- [Source document]
--------

Rebuilding Place in the Urban Space

"A community’s physical form, rather than its land uses, is its most intrinsic and enduring characteristic." [Katz, EPA] This blog focuses on place and placemaking and all that makes it work--historic preservation, urban design, transportation, asset-based community development, arts & cultural development, commercial district revitalization, tourism & destination development, and quality of life advocacy--along with doses of civic engagement and good governance watchdogging.

Thursday, February 14, 2019

GE scales back its ambitions in Boston

Since GE announced plans to move from suburban Connecticut to urban Boston ("Corporate headquarters relocating to the center city: GE chooses Boston," 2016), the corporation has totally and completely tanked and significantly changed its focus, obviating the need for a larger headquarters campus with lots of space so people could work on digital initiatives that the company has now abandoned.

In less than two years, CEO Jeffrey Immelt was fired, and so was his successor, John Flannery, who has been replaced by Larry Culp, who had worked for the DC-based holding company, Danaher.

--------

- [Data supplied]
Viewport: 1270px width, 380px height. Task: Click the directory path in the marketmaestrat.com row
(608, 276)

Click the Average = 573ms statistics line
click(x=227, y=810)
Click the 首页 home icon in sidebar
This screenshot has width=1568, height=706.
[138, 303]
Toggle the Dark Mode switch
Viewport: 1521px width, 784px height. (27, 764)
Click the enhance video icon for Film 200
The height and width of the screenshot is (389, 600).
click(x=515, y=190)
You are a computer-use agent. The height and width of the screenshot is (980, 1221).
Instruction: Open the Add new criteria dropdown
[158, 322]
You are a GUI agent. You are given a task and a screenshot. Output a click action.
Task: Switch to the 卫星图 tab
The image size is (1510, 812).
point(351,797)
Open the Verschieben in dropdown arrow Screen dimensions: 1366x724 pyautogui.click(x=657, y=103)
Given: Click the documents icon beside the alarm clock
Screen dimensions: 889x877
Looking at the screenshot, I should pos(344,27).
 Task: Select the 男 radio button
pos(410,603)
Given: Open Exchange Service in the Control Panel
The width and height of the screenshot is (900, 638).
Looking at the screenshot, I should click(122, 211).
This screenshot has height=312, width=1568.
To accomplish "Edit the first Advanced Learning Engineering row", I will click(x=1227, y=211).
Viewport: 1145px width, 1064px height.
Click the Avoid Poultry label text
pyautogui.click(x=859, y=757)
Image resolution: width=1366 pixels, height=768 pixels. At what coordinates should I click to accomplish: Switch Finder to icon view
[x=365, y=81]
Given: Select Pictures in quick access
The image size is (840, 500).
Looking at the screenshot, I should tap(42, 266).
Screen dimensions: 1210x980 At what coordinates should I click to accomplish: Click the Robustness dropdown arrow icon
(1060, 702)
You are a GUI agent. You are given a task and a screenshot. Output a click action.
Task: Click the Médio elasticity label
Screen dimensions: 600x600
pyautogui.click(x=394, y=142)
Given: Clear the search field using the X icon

--------

- [Stated task 1] Please rewrite the entries between the line holding "Screen dimensions: 1210x980" and the final line of the entries, inclusive, swapping "icon" for "button" and keeping everything else unchanged.
- [Stated task 2] Continue the blog post on GE scaling back its Boston ambitions, starting after its last sentence.
The blog post and the entries come from unrelated sources.

- [Response 1]
Screen dimensions: 1210x980 At what coordinates should I click to accomplish: Click the Robustness dropdown arrow button
(1060, 702)
You are a GUI agent. You are given a task and a screenshot. Output a click action.
Task: Click the Médio elasticity label
Screen dimensions: 600x600
pyautogui.click(x=394, y=142)
Given: Clear the search field using the X button

- [Response 2]
-- "What incoming CEO Larry Culp brings to GE," CNBC
-- "Larry Culp's long to-do list to fix GE," Washington Post

The Boston Globe reports ("GE says it will pay back Mass. $87m in incentives") that they've dropped the project, are returning $87 million in incentives they've already received, and are marketing the property where the campus was to be built.

Now, in line with the previous post on Amazon and NYC, I would have said that betting on GE was if not a sure thing, a good decision. So what do I know? (I had suspicions that GE did a lot of financial engineering and bad decision making, given the corporation's history with environmental contamination and various business disasters at GE Appliance, but who knew the extent?)

At the time, Strategy & Business had made a good point ("Corporate HQ and the Magnetic Pull of Cities"). As GE shifted away from financial services (and tv) they no longer had a reason to be so tightly connected to NYC. With their intent to refocus on manufacturing, Boston was a good choice because of the universities and Rte. 128 technology companies.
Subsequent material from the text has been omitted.